Arantxa Sánchez Vicario
La extenista Arantxa Sánchez Vicario, en las calles de Miami. GTRES

Este jueves, un Juzgado de Esplugas de Llobregat concedía a Josep Santacana el divorcio de la extenista Arantxa Sánchez Vicario. Pese a que el juez daba la razón al empresario, el abogado de la deportista cree que es una victoria para su clienta, explica El Mundo.
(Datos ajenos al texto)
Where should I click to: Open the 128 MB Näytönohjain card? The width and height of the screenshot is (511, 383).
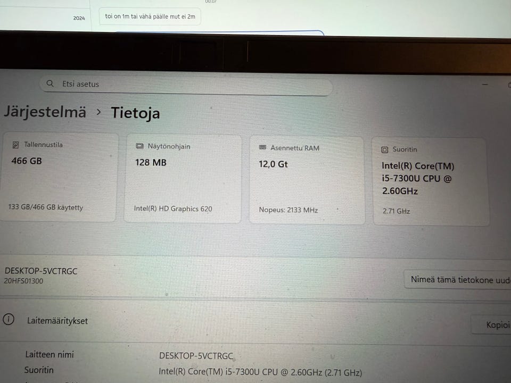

Ramón Tamborero, letrado de  Arantxa, dice que ésta "siente que empiezan a reconocer sus derechos y a abrirse camino de la verdad sobre su patrimonio". El divorcio puede ser recurrido ante la Audiencia de Barcelona y es lo que hará Tamborero: "Eso significa que el matrimonio estará en vigor hasta que se pronuncie la Audiencia en sentencia firme y eso podría durar hasta un año, con lo cual hay tiempo para llegar al fondo del asunto, que es el destino del patrimonio de la señora Sánchez Vicario. Lo más importante de la sentencia es que la jueza no incluye en ella las capitulaciones matrimoniales firmadas por la pareja antes y después de su boda, como quería el señor Santacana. Que se hayan firmado en su día esos acuerdos, no impide que una de las partes pueda exigir las compensaciones que crea convenientes si se encuentra en situación económica de desventaja, como es el caso de mi clienta", dice el letrado.

Además, hay una demanda de divorcio interpuesta por Arantxa en Miami, que probablemente llevará al tribunal de Florida a investigar los movimientos económicos de Santacana, que administró el patrimonio de su ahora ex, unos 34 millones de euros.

Ahora, Sánchez Vicario trabaja como instructora de tenis en Miami y vive con su madre y los dos hijos en común que tiene con Santacana, que ve a sus hijos dos fines de semana alternos y pasa 300 euros al mes en concepto de alimentos y paga la luz de la vivienda, así como el seguro médico de los niños.